Latches and flip flops are circuits that have two or more metastable states and remain in one of these states until changed by an external input using transistors interconnected to provide positive feedback. As a result, digital circuits can provide logic and memory, allowing them to perform arbitrary computational functions. (Flip-Flop Memory is referred to as Static Random-Access Memory-SRAM). Dynamic Random-Access Memory (DRAM), which is based on the storage of charge in a capacitor, is also widely used.)

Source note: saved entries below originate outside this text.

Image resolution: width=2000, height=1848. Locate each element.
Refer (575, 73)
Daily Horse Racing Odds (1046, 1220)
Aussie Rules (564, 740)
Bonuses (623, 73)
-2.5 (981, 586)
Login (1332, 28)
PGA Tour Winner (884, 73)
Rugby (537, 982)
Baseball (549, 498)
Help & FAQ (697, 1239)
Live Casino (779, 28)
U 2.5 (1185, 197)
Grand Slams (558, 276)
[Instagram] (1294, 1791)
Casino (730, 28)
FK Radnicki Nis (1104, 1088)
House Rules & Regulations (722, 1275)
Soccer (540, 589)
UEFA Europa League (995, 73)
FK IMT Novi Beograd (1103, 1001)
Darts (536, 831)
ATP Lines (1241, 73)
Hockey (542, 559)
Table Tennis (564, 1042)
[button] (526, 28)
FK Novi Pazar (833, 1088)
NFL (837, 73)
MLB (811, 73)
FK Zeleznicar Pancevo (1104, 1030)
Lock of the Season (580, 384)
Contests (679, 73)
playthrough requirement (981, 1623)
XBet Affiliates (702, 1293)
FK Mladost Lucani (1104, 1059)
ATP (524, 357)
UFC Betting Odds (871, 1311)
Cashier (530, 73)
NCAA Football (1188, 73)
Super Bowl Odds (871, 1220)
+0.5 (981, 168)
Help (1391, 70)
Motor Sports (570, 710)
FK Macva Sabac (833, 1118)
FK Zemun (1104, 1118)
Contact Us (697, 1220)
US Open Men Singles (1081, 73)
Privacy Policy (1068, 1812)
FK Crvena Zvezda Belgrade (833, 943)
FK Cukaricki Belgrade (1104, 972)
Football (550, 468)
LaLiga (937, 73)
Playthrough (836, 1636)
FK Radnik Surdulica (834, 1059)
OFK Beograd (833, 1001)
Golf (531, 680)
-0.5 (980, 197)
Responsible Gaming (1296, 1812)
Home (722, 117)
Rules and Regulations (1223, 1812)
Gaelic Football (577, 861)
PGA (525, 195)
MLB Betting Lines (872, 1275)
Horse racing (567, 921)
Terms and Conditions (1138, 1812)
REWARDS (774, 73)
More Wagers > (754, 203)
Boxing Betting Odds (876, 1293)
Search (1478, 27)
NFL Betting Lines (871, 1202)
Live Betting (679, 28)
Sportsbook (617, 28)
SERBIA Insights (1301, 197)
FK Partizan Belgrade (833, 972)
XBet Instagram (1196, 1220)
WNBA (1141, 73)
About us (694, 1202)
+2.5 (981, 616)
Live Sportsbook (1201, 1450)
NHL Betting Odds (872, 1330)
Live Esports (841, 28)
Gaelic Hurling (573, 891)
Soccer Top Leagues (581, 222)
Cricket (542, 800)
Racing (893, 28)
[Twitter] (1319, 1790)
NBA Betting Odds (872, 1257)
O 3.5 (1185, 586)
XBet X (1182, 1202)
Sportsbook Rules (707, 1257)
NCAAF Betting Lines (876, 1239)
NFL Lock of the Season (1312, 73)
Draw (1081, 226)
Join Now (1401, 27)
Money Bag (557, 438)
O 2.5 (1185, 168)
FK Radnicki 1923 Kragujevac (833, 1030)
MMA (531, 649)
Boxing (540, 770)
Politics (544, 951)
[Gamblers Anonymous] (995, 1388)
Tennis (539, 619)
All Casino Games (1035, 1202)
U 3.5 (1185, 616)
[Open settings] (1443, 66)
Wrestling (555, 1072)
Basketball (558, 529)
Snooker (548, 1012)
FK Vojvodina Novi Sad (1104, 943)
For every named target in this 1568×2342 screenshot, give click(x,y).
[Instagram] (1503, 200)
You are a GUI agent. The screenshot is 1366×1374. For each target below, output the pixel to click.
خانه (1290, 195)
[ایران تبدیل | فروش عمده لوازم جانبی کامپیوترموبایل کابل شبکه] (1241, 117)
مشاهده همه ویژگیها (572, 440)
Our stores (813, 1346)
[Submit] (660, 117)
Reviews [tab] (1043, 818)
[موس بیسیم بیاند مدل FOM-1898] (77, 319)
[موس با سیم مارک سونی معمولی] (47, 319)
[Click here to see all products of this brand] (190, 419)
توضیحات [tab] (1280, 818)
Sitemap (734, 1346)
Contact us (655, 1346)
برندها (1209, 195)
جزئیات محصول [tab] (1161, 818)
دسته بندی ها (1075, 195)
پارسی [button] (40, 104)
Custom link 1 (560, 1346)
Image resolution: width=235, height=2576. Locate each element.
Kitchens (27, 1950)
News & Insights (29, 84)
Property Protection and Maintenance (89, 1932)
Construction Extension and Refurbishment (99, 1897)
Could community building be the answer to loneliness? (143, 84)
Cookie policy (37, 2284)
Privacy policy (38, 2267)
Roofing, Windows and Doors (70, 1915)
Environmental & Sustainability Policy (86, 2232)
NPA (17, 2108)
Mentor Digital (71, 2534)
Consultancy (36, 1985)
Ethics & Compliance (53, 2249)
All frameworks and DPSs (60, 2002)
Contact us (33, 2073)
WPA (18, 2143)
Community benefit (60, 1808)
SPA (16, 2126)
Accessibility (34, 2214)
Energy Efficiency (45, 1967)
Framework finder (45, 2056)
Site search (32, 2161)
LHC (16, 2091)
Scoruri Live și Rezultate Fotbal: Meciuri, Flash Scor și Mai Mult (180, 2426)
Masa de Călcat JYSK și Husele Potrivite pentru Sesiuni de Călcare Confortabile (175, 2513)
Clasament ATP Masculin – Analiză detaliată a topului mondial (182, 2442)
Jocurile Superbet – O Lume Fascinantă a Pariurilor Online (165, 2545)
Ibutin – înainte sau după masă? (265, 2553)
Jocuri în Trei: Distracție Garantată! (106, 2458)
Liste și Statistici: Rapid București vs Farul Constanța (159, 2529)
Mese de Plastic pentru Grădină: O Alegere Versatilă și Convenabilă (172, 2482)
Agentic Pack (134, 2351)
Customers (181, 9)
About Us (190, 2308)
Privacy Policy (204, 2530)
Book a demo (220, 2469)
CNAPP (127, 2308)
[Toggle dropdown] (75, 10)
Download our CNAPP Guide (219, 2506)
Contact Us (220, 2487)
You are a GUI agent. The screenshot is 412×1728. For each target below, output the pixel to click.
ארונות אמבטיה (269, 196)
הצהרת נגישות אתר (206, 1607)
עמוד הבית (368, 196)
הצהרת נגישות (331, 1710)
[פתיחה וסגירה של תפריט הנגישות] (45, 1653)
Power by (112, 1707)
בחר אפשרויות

The design process for digital circuits differs significantly from that for analogue circuits. Because each logic gate regenerates the binary signal, the designer does not need to account for distortion, gain control, offset voltages, and other analogue design concerns. As a result, extremely complex digital circuits with billions of logic elements integrated on a single silicon chip can now be manufactured at a low cost. These digital integrated circuits are found in a wide range of modern electronic devices, including calculators, mobile phone handsets, and computers. Time delay, logic races, power dissipation, non-ideal switching, on-chip and inter-chip loading, and leakage currents become limitations to circuit density, speed, and performance as digital circuits become more complex.
Digital circuitry is used to build general-purpose computing chips like microprocessors as well as custom-designed logic circuits called Application-Specific Integrated Circuits (ASICs). FPGAs, chips with logic circuitry whose configuration can be changed after fabrication, are also widely used in prototyping and development.